Android limits you to 100 texts an hour..

Now I rarely hit the limit but it does happen. after the limit it says are you sure you want to send after each message and if you forget to hit ok it doesn't send.

Now I was introduced to elitebomber sms app. Were you can text bomb people... it sensed i have a rooted phone and asked if I would like it to do away with the limit.

I don't know if this is popular enough to get rom dev's to bake it in. but maybe if its universal it could be made into a zip that works across the board? just thought if I was curious others may be too.

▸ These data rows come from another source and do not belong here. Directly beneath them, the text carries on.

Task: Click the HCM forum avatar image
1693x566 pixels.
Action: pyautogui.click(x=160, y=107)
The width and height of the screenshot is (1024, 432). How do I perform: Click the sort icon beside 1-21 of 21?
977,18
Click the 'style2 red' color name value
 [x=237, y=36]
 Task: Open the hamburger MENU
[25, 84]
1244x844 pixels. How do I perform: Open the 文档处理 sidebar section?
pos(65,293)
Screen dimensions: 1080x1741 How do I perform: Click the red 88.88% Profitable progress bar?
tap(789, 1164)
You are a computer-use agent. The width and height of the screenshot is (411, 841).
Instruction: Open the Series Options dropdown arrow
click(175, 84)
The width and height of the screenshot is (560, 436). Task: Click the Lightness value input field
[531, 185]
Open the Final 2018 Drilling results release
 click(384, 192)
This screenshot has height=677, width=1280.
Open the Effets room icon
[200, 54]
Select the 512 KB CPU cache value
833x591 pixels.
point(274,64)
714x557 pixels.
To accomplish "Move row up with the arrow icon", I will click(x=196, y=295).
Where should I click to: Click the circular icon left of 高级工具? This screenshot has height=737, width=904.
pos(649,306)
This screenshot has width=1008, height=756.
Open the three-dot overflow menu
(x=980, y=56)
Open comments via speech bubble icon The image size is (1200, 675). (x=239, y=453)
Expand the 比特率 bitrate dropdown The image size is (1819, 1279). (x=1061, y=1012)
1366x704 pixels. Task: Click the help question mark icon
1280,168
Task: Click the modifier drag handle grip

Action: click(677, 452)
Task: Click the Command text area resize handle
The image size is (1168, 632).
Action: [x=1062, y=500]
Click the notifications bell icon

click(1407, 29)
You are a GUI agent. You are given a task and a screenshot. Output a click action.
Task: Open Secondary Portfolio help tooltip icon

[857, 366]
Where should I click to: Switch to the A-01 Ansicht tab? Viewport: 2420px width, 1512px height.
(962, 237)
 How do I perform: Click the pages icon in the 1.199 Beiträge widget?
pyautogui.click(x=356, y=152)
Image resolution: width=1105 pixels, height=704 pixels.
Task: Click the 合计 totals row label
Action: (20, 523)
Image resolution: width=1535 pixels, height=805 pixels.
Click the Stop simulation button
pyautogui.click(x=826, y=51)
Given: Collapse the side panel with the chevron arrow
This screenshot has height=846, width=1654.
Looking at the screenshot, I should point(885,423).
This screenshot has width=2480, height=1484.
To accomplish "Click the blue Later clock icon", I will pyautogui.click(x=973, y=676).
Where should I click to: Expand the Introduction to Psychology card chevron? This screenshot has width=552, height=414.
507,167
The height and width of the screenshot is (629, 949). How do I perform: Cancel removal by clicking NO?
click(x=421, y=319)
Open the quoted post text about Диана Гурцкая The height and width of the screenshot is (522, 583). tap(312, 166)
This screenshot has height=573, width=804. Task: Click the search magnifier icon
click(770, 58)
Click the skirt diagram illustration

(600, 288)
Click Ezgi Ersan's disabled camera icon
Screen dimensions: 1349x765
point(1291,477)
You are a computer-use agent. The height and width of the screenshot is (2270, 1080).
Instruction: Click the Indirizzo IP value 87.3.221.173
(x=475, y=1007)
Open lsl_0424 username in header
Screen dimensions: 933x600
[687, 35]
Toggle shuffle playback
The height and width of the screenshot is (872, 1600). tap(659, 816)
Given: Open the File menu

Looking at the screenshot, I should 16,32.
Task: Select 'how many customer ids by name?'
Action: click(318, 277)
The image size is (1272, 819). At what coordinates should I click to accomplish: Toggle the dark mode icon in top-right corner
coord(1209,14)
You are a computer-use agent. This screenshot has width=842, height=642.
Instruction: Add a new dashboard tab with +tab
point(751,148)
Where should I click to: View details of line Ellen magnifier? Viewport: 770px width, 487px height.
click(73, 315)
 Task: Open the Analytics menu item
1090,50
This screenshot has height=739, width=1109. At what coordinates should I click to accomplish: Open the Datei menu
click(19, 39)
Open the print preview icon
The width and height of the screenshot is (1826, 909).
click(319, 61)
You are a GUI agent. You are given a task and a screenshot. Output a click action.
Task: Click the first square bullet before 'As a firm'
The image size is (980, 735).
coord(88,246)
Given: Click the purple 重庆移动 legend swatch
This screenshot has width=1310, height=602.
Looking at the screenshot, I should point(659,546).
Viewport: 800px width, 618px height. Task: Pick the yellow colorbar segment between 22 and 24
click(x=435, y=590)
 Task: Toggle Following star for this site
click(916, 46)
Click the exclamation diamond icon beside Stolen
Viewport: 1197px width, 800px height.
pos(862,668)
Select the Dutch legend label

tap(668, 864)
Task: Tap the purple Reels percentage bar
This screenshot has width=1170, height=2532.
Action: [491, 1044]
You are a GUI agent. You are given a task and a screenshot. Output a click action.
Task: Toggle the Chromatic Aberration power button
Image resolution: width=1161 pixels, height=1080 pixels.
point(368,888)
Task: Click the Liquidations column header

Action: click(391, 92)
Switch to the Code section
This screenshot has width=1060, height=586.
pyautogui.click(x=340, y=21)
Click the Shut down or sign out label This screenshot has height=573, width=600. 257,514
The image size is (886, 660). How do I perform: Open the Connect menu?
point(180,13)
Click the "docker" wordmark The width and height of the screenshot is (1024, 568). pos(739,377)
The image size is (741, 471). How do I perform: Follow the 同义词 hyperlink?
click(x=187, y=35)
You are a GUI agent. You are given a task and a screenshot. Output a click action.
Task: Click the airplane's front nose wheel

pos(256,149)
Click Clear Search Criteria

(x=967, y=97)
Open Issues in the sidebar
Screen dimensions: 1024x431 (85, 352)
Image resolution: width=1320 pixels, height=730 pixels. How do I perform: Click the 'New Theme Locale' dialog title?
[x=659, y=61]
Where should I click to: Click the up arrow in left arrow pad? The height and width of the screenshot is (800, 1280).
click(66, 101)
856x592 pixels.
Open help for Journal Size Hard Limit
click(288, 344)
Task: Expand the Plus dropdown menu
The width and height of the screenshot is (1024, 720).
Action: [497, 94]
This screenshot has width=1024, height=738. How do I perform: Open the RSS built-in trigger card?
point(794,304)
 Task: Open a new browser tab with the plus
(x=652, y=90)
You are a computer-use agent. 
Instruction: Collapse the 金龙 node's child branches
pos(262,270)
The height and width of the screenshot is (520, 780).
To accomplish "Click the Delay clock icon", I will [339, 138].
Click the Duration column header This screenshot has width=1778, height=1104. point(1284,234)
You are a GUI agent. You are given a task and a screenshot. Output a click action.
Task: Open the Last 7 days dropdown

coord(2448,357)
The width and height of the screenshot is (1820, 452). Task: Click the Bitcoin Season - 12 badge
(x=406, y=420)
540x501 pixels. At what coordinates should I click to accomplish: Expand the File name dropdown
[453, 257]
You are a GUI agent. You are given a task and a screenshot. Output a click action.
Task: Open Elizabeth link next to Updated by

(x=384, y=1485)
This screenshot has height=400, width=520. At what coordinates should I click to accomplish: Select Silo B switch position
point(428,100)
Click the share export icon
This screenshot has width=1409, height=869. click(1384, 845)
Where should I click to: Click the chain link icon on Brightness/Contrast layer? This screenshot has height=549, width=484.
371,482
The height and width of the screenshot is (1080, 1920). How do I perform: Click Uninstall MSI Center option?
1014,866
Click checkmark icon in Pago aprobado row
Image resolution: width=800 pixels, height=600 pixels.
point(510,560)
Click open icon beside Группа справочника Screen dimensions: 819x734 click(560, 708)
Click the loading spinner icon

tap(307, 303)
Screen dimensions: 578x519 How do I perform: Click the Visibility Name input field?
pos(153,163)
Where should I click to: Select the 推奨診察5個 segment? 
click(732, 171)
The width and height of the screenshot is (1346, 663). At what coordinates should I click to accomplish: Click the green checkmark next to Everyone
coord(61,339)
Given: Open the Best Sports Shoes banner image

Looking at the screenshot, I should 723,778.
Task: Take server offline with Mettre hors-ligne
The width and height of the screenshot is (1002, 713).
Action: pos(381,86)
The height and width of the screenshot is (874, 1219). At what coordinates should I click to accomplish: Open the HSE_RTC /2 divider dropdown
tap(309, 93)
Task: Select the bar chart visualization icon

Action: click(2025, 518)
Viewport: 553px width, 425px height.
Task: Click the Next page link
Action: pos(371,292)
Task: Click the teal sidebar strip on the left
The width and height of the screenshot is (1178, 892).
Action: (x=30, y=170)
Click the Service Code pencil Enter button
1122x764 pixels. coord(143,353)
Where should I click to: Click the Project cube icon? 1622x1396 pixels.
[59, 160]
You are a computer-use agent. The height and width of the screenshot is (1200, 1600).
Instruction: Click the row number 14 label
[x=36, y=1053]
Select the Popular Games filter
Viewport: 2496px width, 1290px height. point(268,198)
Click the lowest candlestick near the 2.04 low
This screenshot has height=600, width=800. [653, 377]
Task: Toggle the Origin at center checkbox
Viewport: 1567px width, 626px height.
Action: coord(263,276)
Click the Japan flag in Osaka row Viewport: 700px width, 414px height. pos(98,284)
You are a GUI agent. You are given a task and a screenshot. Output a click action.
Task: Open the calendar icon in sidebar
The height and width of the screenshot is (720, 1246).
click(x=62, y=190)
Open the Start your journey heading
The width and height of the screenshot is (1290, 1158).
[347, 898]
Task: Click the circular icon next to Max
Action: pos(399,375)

The sms app was banned from the market I can post the APK if someone's interested.


----------



## pizzlewizzle (Jun 13, 2011)

Damn a hundred texts in an hour...is that 100 sent and received or just sent? Either way that is some serious texting


----------



## GTvert90 (Jun 6, 2011)

It has to be sent and received. Shit happens when texting multiple people lol

Sent from my DROIDX using Tapatalk


----------



## ras0787 (Jun 9, 2011)

Wow, I didn't know they put a limit in like that lol. Guess that's a lot of texting you're doing, a lot more then I anyways.


----------



## dhaliwal925 (Jun 7, 2011)

Lol I thought I maxed out my memory the first tike it happened to me! It happens when you try to make plans with 2-3 at once


----------



## GTvert90 (Jun 6, 2011)

dhaliwal925 said:


> Lol I thought I maxed out my memory the first tike it happened to me! It happens when you try to make plans with 2-3 at once


Bingo or when you send a text to a bunch of people at once.

Sent from my DROIDX using Tapatalk


----------



## Jmoney4769 (Jun 7, 2011)

First of all, text "bombing" is technically illegal and I would recommend against it. Secondly, this does work, but if when using the app, (I haven't gotten this many without it) at around 300-500 messages, it gives a message saying "radio off" and temporarily turns off the radio


----------